**The problem:** Put the text of the entries below into a JSON list of strings, one string per line, with blank lines left out. Leave the pictures out of the answer.

# start of Source material

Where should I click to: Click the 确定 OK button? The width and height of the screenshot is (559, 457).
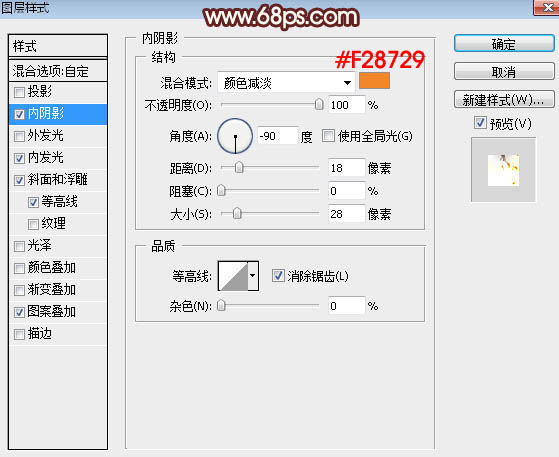(x=504, y=44)
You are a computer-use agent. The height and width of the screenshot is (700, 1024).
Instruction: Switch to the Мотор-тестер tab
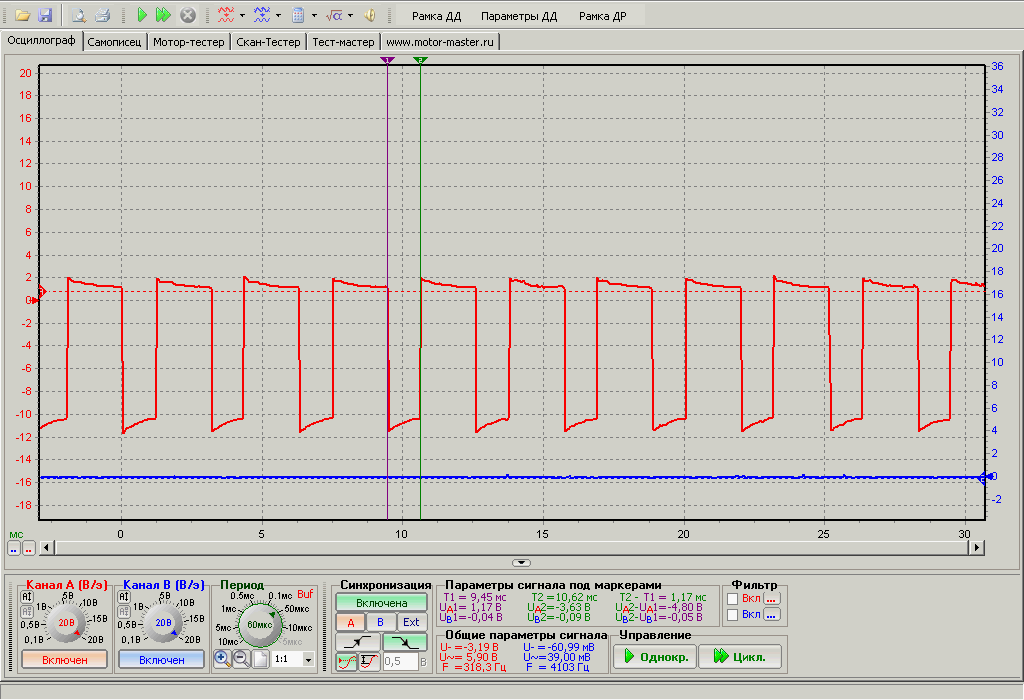(189, 42)
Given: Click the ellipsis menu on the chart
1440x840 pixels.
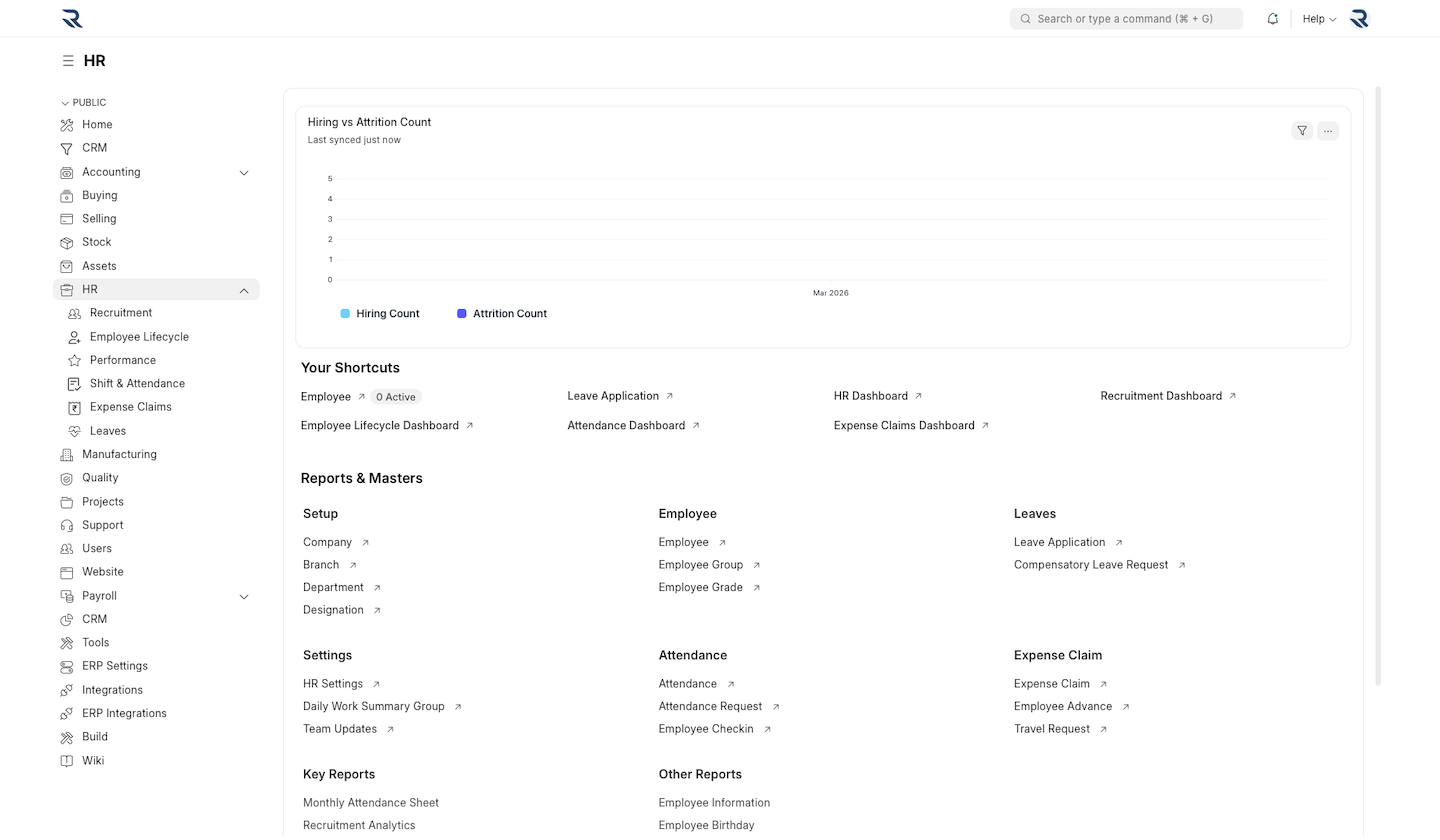Looking at the screenshot, I should point(1328,130).
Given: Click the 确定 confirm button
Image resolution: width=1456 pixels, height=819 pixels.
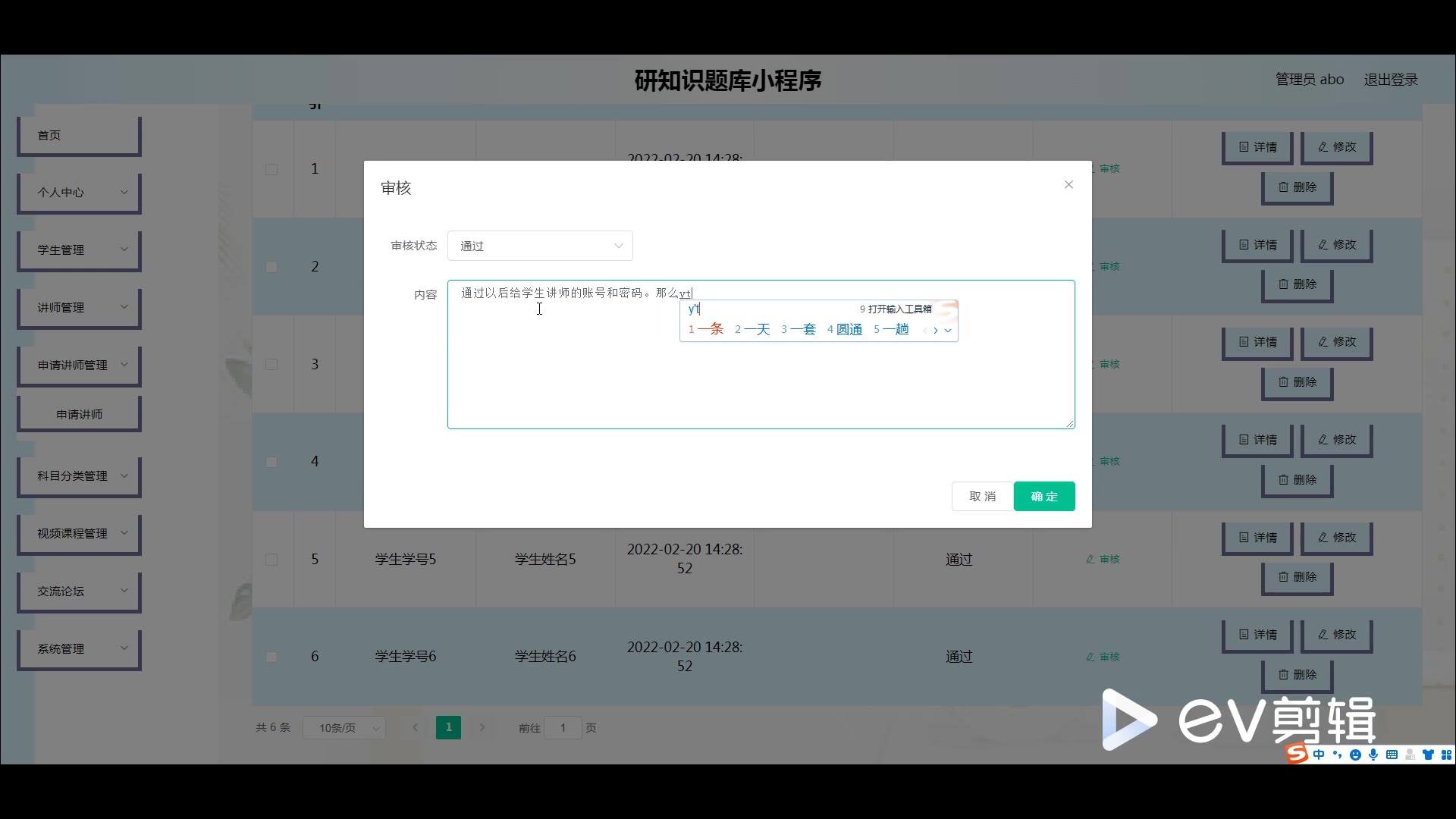Looking at the screenshot, I should [x=1043, y=496].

# end of Source material

**Solution for this task:**
[
  "Where should I click to: Click the 确定 OK button? The width and height of the screenshot is (559, 457).",
  "(x=504, y=44)",
  "You are a computer-use agent. The height and width of the screenshot is (700, 1024).",
  "Instruction: Switch to the Мотор-тестер tab",
  "(189, 42)",
  "Given: Click the ellipsis menu on the chart",
  "1440x840 pixels.",
  "Looking at the screenshot, I should point(1328,130).",
  "Given: Click the 确定 confirm button",
  "Image resolution: width=1456 pixels, height=819 pixels.",
  "Looking at the screenshot, I should [x=1043, y=496]."
]